Festiwal Biegów w Piwnicznej-Zdrój

  • Festiwal Biegów w Piwnicznej-Zdrój
W ostatnim moim poście zastanawiałem się, co może wyjść z kombinacji: 3 starty w 3 dni? A to co się później okazało przeszło moje najśmielsze oczekiwania😁 …ale po kolei. Reprezentując LKS Feniks Opoczno wystartowałem w trzech biegach będących częścią 12-tego Festiwalu Biegów w Piwnicznej-Zdrój (poprzednie edycje Festiwalu odbywały się w Krynicy-Zdrój). Festiwal Biegów to wydarzenie sportowe organizowane od 2010 roku na trasach Beskidu Sądeckiego.

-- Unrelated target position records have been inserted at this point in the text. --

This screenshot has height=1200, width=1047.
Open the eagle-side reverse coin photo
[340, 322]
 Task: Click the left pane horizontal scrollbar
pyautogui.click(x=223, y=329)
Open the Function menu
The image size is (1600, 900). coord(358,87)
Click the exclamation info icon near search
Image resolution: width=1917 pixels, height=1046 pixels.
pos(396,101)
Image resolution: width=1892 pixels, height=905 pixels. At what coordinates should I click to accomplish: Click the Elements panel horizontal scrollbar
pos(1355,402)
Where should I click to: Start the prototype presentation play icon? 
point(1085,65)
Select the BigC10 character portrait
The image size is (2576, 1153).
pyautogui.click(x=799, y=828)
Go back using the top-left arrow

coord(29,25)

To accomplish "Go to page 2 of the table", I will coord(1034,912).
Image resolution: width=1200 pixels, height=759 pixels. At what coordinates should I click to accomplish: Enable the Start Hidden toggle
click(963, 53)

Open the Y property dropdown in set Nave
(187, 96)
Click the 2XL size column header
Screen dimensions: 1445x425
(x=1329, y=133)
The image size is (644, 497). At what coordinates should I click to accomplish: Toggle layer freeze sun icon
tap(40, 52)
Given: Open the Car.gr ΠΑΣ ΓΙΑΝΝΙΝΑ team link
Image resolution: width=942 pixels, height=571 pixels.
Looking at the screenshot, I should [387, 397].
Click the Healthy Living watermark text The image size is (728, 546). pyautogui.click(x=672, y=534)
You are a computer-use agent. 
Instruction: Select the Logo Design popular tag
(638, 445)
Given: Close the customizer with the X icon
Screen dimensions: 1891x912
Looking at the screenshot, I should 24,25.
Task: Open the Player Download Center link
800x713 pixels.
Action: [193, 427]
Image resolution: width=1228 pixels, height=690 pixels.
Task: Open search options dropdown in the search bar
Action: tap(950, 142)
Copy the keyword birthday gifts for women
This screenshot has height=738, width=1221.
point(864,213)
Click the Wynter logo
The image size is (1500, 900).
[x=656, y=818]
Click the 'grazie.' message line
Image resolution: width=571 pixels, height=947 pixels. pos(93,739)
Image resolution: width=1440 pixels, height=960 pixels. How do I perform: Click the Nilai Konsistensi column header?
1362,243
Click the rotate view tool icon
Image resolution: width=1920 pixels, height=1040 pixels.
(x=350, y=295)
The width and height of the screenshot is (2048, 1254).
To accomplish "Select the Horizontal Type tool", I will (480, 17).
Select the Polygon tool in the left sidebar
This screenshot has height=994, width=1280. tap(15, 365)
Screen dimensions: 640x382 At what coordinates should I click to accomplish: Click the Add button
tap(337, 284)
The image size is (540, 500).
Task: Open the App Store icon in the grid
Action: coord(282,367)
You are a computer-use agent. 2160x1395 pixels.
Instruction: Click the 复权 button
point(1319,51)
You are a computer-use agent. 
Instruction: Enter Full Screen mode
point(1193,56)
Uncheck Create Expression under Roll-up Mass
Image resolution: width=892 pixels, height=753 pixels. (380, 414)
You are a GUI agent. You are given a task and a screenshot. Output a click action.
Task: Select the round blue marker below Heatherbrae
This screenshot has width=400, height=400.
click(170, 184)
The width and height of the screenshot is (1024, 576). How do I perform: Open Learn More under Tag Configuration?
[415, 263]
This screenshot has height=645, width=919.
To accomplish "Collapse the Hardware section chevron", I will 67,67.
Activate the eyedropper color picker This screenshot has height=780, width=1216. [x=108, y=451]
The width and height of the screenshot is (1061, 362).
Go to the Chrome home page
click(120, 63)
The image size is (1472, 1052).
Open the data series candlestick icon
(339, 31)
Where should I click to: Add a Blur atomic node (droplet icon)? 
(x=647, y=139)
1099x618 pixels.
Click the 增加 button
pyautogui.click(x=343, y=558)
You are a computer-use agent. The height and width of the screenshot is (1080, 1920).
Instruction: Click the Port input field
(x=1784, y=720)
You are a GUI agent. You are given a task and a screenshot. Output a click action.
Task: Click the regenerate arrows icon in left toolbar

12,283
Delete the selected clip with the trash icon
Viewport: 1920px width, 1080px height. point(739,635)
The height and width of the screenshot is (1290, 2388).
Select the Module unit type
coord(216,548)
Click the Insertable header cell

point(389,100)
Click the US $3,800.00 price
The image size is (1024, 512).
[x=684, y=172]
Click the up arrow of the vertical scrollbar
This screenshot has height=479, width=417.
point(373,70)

Podczas trzech dni biegowych zmagań impreza oferuje ponad 20 dystansów dla profesjonalistów i amatorów. Biegi w ramach Biegów Siedmiu Dolin (B7D): Ultramaraton 100 km, 64 km, Bieg Górski 34 km, Runek Run na 22 km. Biegi uliczne: Życiowa Dycha bieg na 10 km, Maraton, Półmaraton oraz biegi rozgrywane na terenie Miasteczka Biegowego: dla dzieci, Nordic Walking, Biegi nocne. Łączny dystans tras wynosi 300 km. Jednocześnie podczas Festiwalu rozgrywane były Mistrzostwa Polski Masters w Maratonie, w Półmaratonie oraz w biegu na 10 km.
Z tego mnóstwa biegów ja wybrałem w piątek bieg na 1 Milę (1609m), w sobotę bieg na 10km (Sądecka Dycha Newag – ze Starego do Nowego Sącza) a w niedzielę półmaraton (ze Starego Sącza do Piwnicznej).
Na tych trzech dystansach czterokrotnie stanąłem na podium z tego 3 razy na jego najwyższym stopniu🥇🥇🥇.
W biegu na 1 Milę z czasem 5’37” zająłem 3 miejsce 🥉w kat M>40. To mój debiut na tak krótkim jak dla mnie dystansie. W biegu na 10 km poprawiłem życiówkę z ubiegłego tygodnia o 11 sekund. Obecnie mój PB to 38’40”. Zwyciężył aktualny wice Mistrz Polski w Maratonie Kamil Karbowiak z kosmicznym czasem 30’01” wyprzedzając dwóch reprezentantów Ukrainy, którzy również pobiegli poniżej 31 minut. W tak bardzo mocno obsadzonym biegu zająłem 48 miejsce Open, 10 w Kat M40 oraz 1 w Kat M45🥇 w Mistrzostwach Polski Masters.
W półmaratonie, którego trasa prowadziła lekko pod górę uzyskałem czas 1h28’50”. Wystarczyło to na 9 miejsce OPEN oraz 1 w Kat M40🥇 i 1 w Kat M45 🥇w Mistrzostwach Polski Masters.
Emocje, które przeżyłem przez te 3 dni są nie do opisania. Do tej pory znajdowałem mnóstwo radości i satysfakcji w dobrze wykonanych treningach, czy poprawianych życiówkach. Ale to wszystko to był dopiero przedsmak tego, co czuje się rywalizując i na koniec wygrywając z podobnymi do mnie zapaleńcami z całego kraju 🙂 . To bardzo motywuje.